TASK INPUTS »

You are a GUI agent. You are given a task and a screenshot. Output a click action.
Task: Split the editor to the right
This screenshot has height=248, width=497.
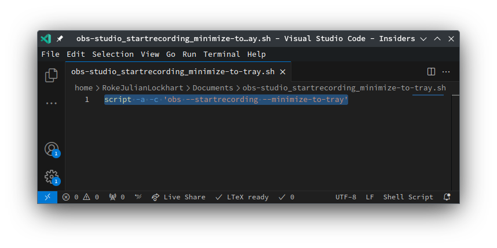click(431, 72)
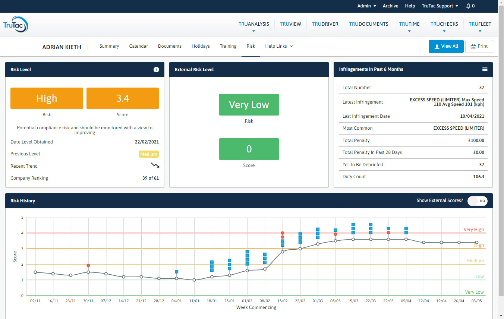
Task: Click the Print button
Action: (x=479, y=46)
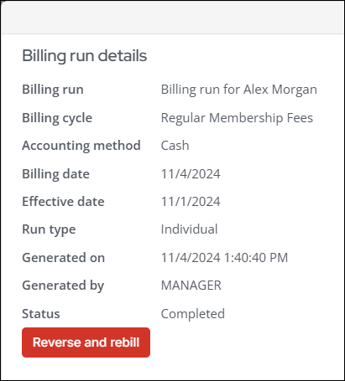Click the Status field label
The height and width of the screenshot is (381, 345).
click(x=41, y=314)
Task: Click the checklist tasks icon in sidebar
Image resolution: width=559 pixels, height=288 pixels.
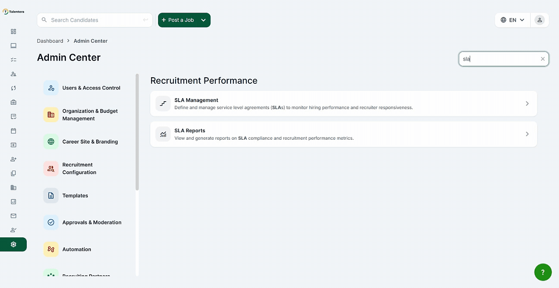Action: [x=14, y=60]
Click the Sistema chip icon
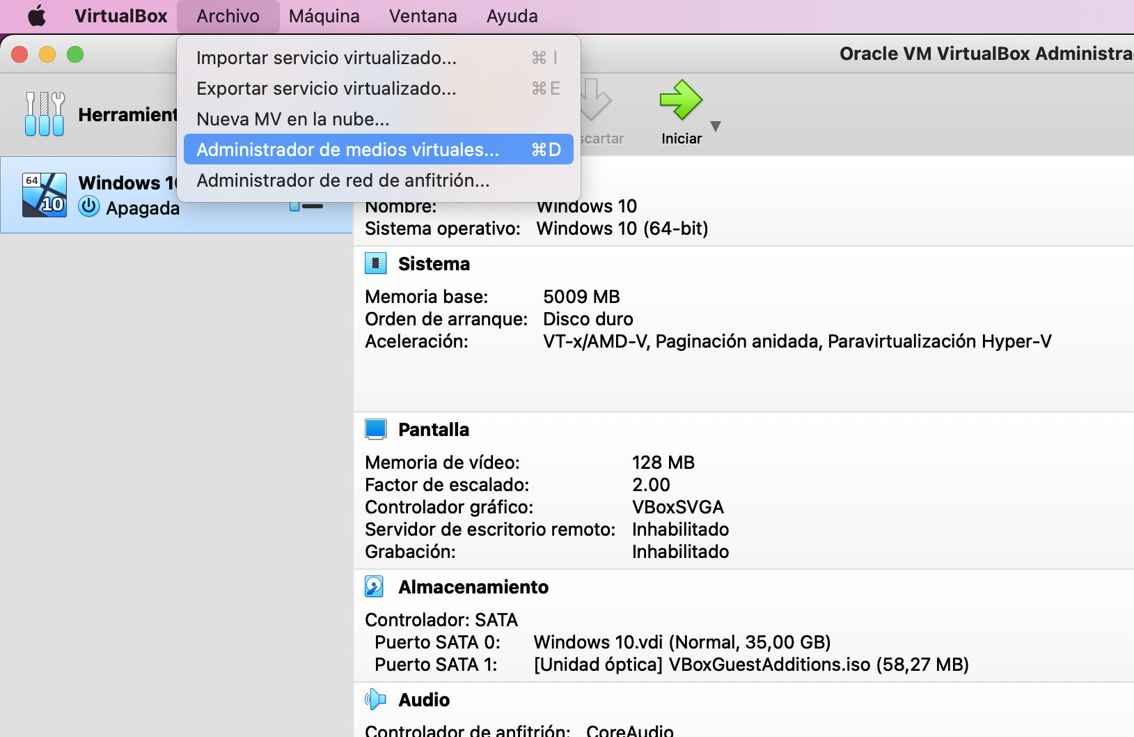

...

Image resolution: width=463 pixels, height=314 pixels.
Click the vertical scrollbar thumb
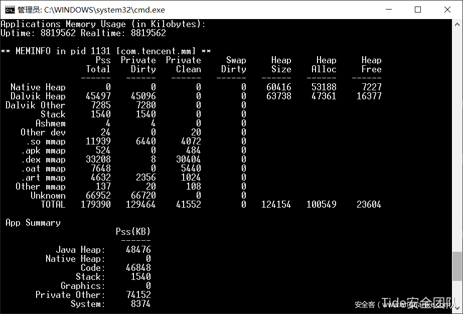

WORK TO COMPLETE » Each line in the material above that mentions the word "icon" must be copied.

ANSWER BELOW »
Task: Click the checklist tasks icon in sidebar
Click the Sistema chip icon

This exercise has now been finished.